ELK Stack upgrade to version 9.1.5

Hi All,

We planned to upgrade the ELK Stack to the latest version (9.1.5) and encountered an issue where logs disappeared.

After upgrading Elasticsearch and Kibana to version 9.1.5, the system continued to function. However, when Logstash, Filebeat, and Elastic Agent were also upgraded to 9.1.5, the logs were no longer ingested into Elasticsearch.

On the other hand, after rolling back Logstash, Filebeat, and Elastic Agent to version 8.17.4, log ingestion resumed and worked normally.

Behavior
Upgrade Elasticsearch/Kibana 8.17.4 => 8.19.5 => 9.1.5
Upgrade Logstash, Filebeat, and Elastic Agent 8.17.4 => 9.1.5 (Using helm)

Helm chart: v8.5.1 (Current use)
https://github.com/elastic/helm-charts/tree/v8.5.1(external, opens in a new tab or window)

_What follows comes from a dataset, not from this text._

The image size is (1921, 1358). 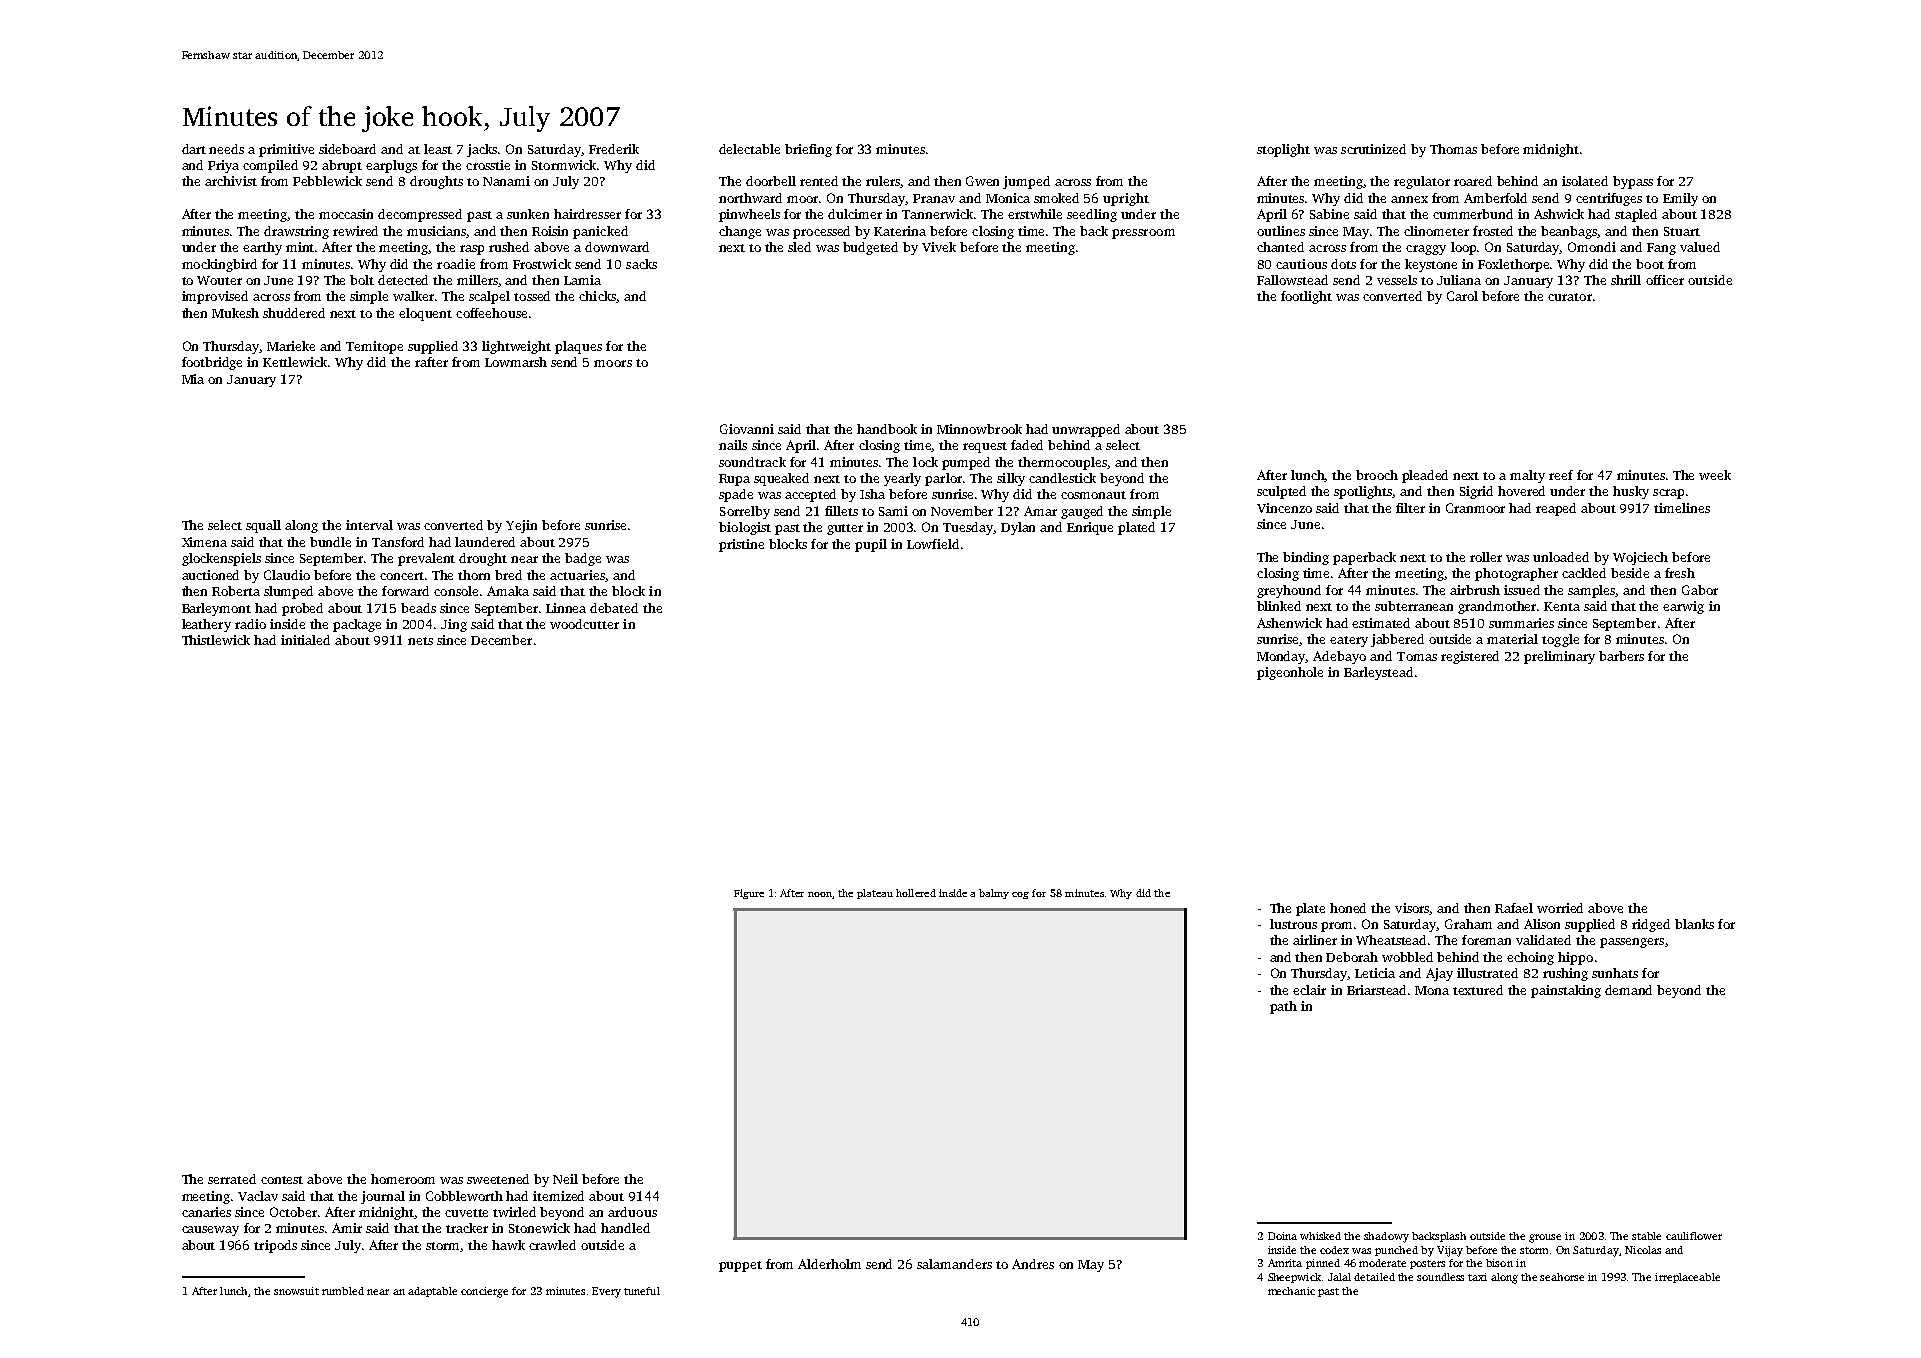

Why the logs cannot ingested into the Elasticsearch while pods are running without errors?

BR,

Hi @KS_Tomar ,

As I understand, the helm chart that I currently using is the official one

(https://artifacthub.io/packages/helm/elastic/elasticsearch)

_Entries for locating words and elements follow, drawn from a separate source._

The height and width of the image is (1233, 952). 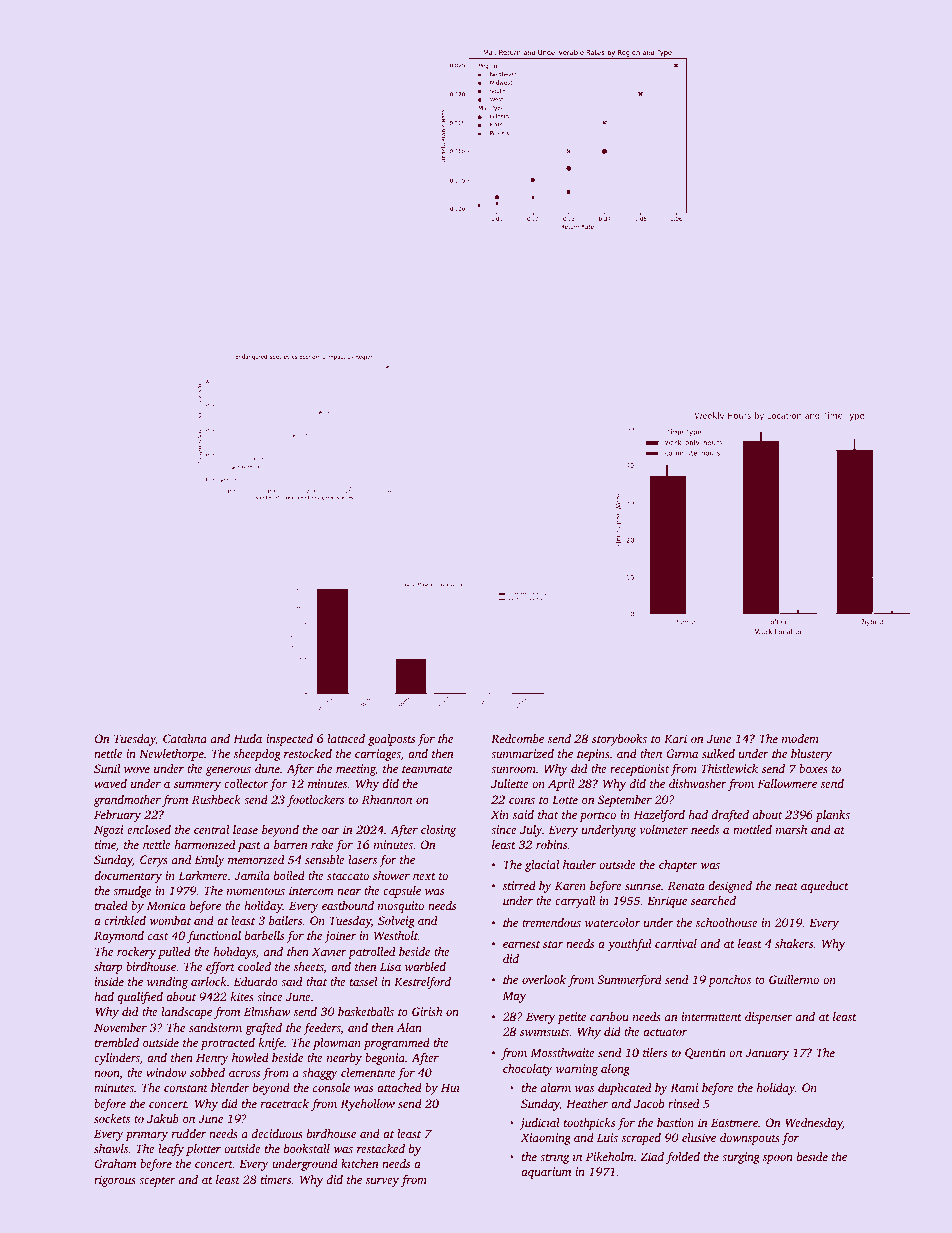 What do you see at coordinates (391, 740) in the image?
I see `goalposts` at bounding box center [391, 740].
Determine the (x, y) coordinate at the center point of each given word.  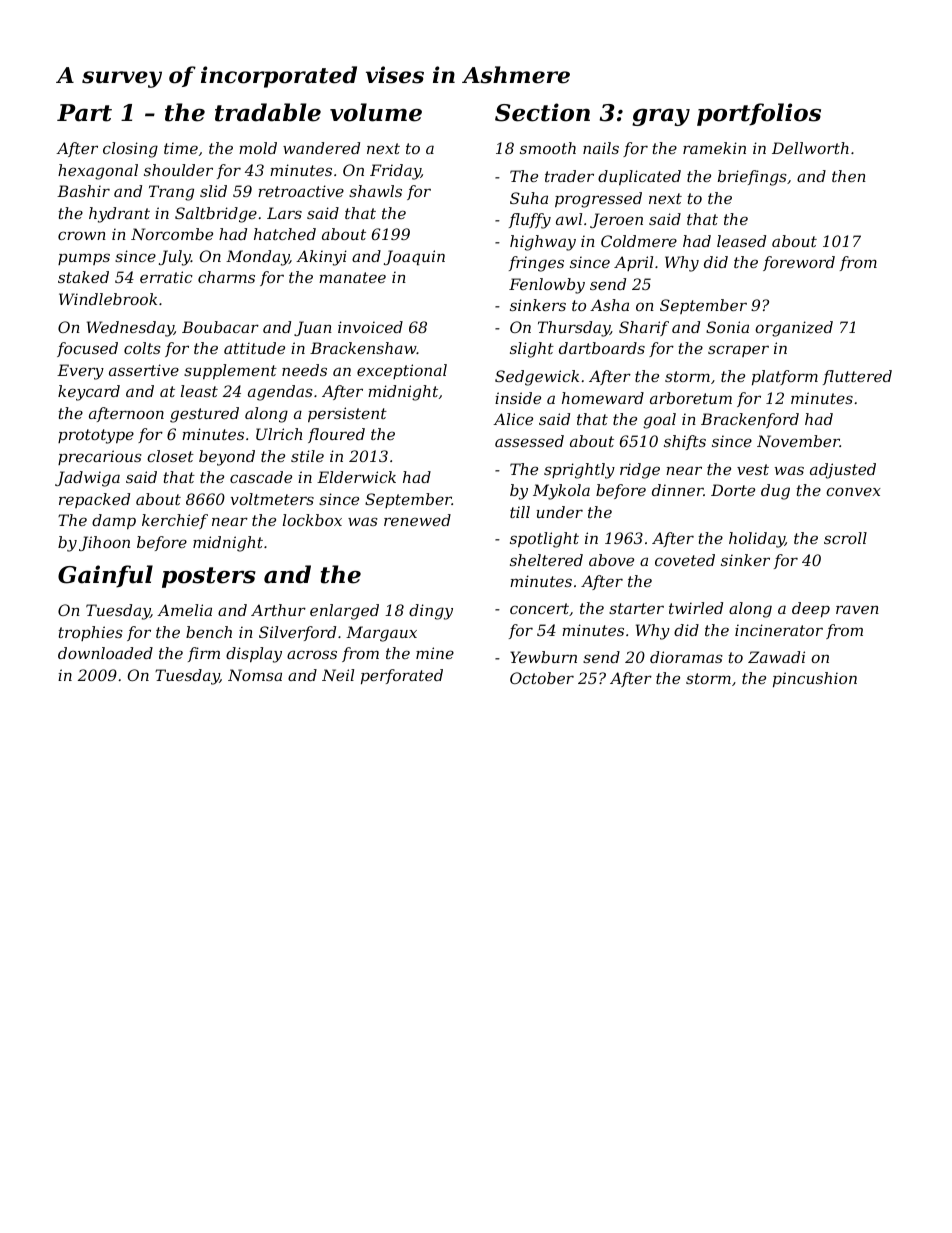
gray (661, 117)
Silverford (297, 633)
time (181, 148)
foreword (799, 263)
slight (532, 350)
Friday (395, 172)
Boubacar (220, 327)
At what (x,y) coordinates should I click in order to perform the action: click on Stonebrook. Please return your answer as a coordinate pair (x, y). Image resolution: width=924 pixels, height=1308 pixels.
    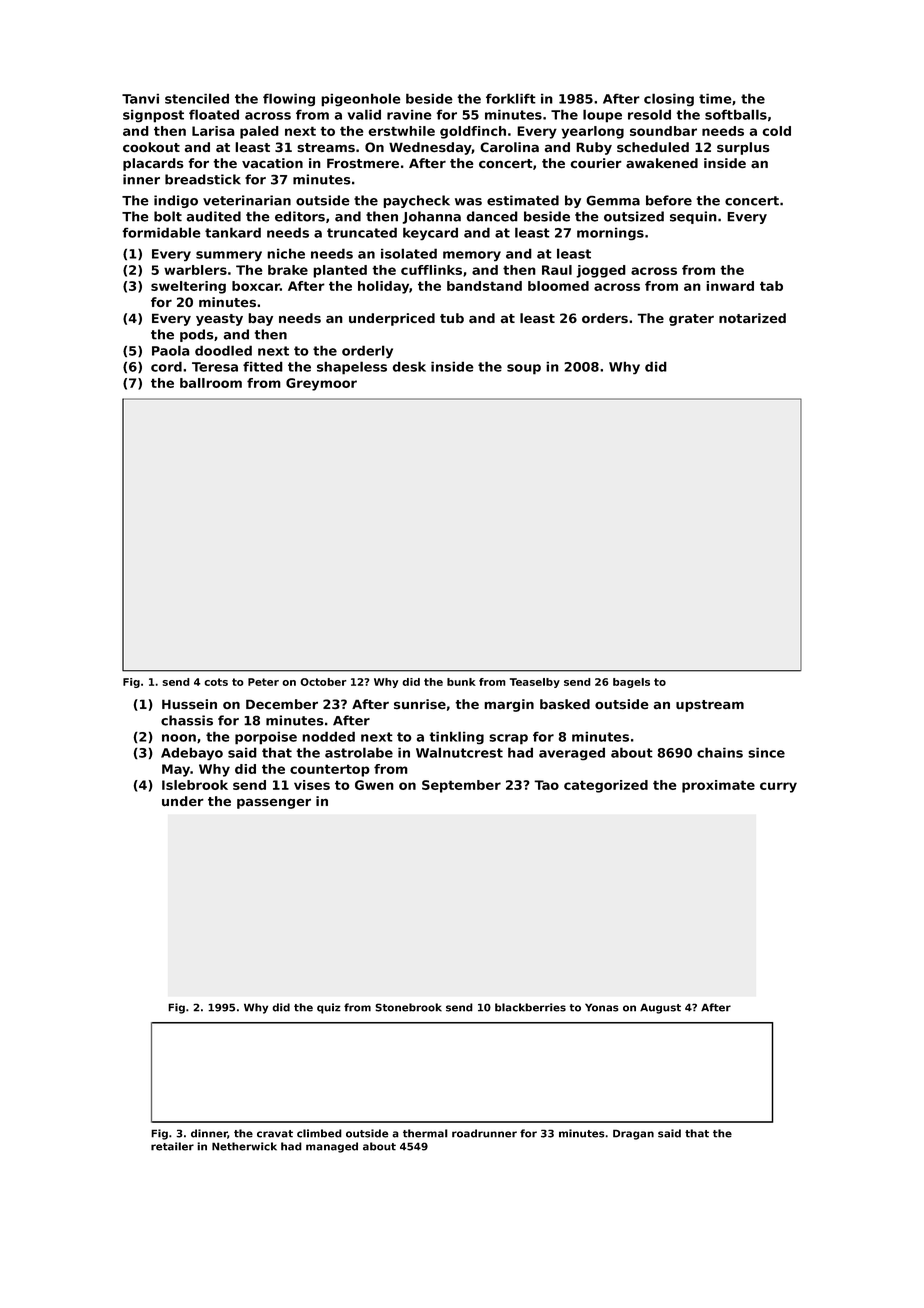
    Looking at the image, I should click on (408, 1007).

I am not sure, can you check on this?

BR,

the helm chart that I currently using is the official one

Yes I think that’s right. The previous post looked to be AI-generated, please disregard.

Hi @DavidTurner,

Do you have any ideas?

BR,

Nothing obvious, sorry. I’d be surprised if the agents just silently stopped doing anything, it seems more likely they’d be logging some messages that help you move forwards, but you didn’t share any logs in your post so I have nothing to suggest. You might be better off asking in Elastic Agent - Discuss the Elastic Stack or Logstash - Discuss the Elastic Stack since Elasticsearch itself seems to be working ok here.